A produção de energia solar fotovoltaica alcançou um novo máximo em setembro, fornecendo à rede, pela primeira vez 1800 megawatts (MW), um valor que é o novo máximo em Portugal, num mês em que as energias renováveis contribuíram para 42% do consumo.

O consumo de energia elétrica registou uma ligeira contração homóloga de 0,3% em setembro, ou 0,1% corrigindo os efeitos de temperatura e número de dias úteis. No período de janeiro a setembro o consumo caiu 0,5%, o mesmo valor com correção da temperatura e dias úteis.

Este mês as condições foram desfavoráveis, tanto para a produção eólica como para a fotovoltaica, com os índices de produtibilidade respetivos a registarem 0,94 (média histórica igual a 1) e 0,92. Na hidroelétrica os valores foram normais, mas têm pouco significado nesta altura do ano. Nas fotovoltaicas, com crescimento elevado, a ponta entregue à rede ultrapassou pela primeira vez os 1800 MW. A produção renovável abasteceu 42% do consumo, a produção não renovável 26%, enquanto os restantes 32% corresponderam a energia importada.
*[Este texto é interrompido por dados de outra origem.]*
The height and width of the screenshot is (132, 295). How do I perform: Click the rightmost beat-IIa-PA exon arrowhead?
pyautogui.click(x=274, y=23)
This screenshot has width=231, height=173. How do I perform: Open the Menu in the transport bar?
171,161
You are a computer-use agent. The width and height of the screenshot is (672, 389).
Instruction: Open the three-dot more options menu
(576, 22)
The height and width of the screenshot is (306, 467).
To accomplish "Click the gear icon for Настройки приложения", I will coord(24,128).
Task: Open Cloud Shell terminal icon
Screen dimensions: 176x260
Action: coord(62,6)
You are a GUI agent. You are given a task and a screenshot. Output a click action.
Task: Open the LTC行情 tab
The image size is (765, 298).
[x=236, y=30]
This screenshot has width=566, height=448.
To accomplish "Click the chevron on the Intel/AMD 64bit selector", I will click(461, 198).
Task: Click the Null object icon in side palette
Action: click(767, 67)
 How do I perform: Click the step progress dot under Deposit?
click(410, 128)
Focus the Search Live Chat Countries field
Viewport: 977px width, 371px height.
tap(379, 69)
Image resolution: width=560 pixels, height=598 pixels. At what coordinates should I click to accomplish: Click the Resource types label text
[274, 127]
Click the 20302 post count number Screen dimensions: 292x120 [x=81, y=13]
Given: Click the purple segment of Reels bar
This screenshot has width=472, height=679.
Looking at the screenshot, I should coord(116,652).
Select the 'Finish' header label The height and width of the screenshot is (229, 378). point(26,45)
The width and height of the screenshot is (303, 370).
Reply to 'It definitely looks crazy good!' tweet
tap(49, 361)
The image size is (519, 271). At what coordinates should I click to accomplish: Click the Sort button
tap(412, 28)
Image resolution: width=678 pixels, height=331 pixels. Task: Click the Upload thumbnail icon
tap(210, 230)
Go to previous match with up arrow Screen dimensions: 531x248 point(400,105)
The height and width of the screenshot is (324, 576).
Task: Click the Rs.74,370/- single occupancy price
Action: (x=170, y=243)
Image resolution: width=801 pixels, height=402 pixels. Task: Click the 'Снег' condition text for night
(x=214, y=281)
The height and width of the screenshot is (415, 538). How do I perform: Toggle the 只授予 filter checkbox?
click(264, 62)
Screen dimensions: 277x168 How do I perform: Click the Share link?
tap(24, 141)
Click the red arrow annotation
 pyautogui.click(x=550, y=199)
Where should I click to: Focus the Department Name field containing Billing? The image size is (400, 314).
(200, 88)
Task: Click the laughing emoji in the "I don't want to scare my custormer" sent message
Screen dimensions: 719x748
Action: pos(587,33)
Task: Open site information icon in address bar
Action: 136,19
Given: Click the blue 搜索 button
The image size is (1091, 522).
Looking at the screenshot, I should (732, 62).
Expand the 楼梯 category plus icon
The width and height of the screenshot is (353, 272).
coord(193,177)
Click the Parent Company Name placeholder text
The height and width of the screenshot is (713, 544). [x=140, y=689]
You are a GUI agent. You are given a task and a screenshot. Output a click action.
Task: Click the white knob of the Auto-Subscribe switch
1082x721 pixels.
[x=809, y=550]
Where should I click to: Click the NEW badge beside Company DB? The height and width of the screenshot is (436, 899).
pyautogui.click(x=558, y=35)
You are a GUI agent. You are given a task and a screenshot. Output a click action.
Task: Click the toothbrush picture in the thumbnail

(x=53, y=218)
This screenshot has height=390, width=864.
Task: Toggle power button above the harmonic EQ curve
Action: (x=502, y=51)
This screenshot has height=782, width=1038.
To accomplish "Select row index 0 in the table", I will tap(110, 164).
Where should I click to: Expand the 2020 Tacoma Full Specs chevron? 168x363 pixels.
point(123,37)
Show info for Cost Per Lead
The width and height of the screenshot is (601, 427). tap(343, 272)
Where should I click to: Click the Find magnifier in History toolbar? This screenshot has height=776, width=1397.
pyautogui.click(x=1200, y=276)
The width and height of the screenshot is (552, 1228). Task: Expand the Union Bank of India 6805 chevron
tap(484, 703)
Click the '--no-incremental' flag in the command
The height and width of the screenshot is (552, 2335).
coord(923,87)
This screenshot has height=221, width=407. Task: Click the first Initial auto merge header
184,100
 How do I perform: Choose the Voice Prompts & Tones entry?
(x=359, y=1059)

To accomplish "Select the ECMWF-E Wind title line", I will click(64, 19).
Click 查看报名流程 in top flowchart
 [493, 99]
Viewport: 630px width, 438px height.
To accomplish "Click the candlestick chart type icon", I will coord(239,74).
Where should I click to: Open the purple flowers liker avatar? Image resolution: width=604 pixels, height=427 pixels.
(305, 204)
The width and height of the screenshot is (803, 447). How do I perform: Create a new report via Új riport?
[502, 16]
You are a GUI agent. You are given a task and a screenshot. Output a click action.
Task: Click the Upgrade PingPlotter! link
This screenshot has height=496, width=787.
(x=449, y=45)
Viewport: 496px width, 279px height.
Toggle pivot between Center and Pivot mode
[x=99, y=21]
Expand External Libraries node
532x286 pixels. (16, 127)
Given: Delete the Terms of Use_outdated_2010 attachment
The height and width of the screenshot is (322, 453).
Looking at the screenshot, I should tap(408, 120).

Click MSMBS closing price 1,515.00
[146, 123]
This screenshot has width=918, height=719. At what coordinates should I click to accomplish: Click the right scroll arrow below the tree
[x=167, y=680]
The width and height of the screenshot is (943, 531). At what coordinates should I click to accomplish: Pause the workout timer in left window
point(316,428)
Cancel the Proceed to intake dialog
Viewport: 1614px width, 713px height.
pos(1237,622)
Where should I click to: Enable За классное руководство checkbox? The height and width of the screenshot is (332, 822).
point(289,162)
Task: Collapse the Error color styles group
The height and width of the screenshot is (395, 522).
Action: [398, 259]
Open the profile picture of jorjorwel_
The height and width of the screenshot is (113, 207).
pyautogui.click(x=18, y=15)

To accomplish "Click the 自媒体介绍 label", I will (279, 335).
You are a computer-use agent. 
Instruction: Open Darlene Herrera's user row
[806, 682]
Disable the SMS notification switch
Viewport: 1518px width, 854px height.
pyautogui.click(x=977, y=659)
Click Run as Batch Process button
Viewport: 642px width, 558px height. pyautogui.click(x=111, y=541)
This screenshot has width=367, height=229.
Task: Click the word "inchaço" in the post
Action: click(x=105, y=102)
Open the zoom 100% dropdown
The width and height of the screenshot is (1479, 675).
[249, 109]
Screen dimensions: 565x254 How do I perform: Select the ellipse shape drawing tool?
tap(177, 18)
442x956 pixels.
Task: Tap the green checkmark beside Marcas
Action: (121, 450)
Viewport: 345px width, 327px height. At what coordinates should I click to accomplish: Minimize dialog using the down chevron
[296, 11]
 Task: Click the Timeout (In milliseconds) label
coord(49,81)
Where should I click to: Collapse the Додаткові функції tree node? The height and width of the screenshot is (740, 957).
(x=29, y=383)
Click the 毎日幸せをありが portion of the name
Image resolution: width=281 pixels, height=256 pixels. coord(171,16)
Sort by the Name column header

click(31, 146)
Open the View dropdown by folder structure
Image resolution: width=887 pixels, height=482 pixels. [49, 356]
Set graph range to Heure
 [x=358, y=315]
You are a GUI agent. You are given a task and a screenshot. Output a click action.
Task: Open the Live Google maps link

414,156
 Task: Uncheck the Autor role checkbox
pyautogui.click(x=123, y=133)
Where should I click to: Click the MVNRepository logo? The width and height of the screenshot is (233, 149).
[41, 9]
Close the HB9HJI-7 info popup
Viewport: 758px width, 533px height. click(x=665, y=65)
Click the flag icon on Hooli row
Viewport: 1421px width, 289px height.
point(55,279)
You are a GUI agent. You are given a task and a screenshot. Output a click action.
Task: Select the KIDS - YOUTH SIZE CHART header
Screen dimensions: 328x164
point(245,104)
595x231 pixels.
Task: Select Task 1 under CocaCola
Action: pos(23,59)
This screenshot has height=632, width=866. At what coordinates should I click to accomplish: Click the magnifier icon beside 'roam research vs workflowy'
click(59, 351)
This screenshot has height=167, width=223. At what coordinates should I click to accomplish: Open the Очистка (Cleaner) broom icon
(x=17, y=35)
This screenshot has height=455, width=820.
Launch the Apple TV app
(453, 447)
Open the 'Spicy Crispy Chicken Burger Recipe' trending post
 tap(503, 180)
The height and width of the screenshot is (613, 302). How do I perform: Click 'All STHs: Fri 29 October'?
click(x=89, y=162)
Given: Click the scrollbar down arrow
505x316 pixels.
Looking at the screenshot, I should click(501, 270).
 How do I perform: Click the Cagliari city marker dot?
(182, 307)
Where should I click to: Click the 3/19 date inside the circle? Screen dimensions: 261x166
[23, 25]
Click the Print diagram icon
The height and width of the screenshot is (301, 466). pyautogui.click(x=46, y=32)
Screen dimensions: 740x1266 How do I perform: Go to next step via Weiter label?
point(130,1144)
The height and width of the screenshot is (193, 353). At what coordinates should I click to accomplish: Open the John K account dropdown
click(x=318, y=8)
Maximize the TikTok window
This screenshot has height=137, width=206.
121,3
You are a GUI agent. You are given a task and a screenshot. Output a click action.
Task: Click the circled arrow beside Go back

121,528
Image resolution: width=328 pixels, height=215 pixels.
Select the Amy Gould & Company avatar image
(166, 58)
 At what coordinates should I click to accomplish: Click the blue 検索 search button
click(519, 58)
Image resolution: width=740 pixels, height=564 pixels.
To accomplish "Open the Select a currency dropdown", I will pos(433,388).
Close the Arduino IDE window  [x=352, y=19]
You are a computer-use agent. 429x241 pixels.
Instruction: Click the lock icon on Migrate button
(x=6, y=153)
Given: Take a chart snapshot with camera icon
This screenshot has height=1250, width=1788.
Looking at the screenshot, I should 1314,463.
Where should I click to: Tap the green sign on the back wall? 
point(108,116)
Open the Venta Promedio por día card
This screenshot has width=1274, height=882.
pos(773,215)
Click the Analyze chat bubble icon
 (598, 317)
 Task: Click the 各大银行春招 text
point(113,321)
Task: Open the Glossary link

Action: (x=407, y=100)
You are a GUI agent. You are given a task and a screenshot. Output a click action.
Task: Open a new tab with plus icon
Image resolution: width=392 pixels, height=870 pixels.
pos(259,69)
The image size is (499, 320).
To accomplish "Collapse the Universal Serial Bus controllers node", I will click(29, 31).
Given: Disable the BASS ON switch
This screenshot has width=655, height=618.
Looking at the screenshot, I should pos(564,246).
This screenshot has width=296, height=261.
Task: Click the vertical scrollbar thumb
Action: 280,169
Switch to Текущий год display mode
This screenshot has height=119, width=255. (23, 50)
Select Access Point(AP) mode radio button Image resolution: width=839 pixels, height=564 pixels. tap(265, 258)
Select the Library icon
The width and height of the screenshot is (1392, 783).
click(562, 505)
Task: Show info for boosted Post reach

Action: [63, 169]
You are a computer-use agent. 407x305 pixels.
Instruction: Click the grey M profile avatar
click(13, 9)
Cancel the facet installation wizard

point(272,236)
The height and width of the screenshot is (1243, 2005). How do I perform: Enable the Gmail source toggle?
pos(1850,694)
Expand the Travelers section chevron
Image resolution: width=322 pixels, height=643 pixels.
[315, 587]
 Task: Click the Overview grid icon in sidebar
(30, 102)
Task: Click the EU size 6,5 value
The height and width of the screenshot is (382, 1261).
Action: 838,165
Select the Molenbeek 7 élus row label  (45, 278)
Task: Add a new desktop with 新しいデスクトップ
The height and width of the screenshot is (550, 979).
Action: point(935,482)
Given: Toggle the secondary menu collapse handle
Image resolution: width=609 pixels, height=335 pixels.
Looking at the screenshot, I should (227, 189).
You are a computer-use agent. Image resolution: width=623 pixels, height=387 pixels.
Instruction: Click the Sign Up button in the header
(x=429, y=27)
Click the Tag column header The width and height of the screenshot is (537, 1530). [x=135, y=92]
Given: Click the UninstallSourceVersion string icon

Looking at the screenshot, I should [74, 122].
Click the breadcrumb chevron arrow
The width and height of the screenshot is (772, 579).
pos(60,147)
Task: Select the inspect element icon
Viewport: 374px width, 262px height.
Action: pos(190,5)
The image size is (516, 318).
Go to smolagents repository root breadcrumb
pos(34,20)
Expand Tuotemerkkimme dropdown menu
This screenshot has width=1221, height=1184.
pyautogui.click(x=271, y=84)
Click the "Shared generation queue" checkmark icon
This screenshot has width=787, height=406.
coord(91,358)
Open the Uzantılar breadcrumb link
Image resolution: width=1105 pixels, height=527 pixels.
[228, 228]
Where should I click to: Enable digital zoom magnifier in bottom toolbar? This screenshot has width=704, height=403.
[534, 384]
No período de janeiro a setembro, o índice de produtibilidade hidroelétrica registou 0,79, o de produtibilidade eólica 0,96 e o de produtibilidade solar 1,04. Neste período, a produção renovável abasteceu 55% do consumo, repartida pela eólica com 24%, hidroelétrica com 17%, fotovoltaica com 8% e biomassa com 6%. A produção a gás natural abasteceu 22% do consumo enquanto os restantes 23% corresponderam a energia importada.

No mercado de gás natural manteve-se este mês a tendência de redução do consumo, com uma variação homóloga global negativa de 12%. No segmento do mercado elétrico, registou-se um recuo de 27%, enquanto no segmento convencional, que compreende os restantes clientes, se registou uma variação homóloga positiva de 2,2%.

No final do terceiro trimestre, o consumo de gás natural registou uma queda homóloga anual de 20%, com um recuo de 38% no segmento de produção de energia elétrica e um decréscimo de 4,1% no segmento convencional. Este consumo global de gás é o mais baixo desde 2014.